- [Task details]: From the line with "How do I perform: Click" through the line with "Navigate to Locales", inclusive, return each line of the data below exactly and leave the rest out.

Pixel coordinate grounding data
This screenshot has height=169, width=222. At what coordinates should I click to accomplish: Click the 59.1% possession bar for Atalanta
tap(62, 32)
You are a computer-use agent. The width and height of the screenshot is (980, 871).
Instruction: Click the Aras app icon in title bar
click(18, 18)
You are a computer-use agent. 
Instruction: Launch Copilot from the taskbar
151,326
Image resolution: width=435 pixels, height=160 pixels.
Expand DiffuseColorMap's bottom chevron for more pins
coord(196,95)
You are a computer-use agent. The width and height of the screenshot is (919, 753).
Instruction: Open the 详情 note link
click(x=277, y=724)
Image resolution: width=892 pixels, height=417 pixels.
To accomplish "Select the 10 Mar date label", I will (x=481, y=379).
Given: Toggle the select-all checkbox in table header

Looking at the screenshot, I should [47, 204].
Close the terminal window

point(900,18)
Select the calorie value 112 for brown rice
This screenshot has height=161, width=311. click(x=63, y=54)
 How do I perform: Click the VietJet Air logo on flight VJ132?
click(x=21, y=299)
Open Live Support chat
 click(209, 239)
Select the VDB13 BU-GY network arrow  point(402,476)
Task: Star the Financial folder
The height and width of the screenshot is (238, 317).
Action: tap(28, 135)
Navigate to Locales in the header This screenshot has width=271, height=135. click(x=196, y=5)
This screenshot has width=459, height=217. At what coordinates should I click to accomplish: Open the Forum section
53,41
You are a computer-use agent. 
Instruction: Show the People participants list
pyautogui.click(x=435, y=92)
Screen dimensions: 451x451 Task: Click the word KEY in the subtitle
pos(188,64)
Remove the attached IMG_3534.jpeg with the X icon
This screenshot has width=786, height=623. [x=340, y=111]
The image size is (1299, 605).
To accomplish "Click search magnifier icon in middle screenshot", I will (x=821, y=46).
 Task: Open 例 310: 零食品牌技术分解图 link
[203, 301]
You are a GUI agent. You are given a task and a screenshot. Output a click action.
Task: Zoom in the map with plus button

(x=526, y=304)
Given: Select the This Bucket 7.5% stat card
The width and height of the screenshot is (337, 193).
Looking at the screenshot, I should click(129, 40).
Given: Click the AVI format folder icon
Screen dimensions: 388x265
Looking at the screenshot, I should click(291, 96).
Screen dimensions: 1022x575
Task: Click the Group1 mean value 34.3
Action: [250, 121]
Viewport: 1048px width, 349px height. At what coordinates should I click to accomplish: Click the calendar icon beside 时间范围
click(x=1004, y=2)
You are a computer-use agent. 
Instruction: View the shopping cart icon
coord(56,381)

- [Your solution]:
 How do I perform: Click the VietJet Air logo on flight VJ132?
click(x=21, y=299)
Open Live Support chat
 click(209, 239)
Select the VDB13 BU-GY network arrow  point(402,476)
Task: Star the Financial folder
The height and width of the screenshot is (238, 317).
Action: tap(28, 135)
Navigate to Locales in the header This screenshot has width=271, height=135. click(x=196, y=5)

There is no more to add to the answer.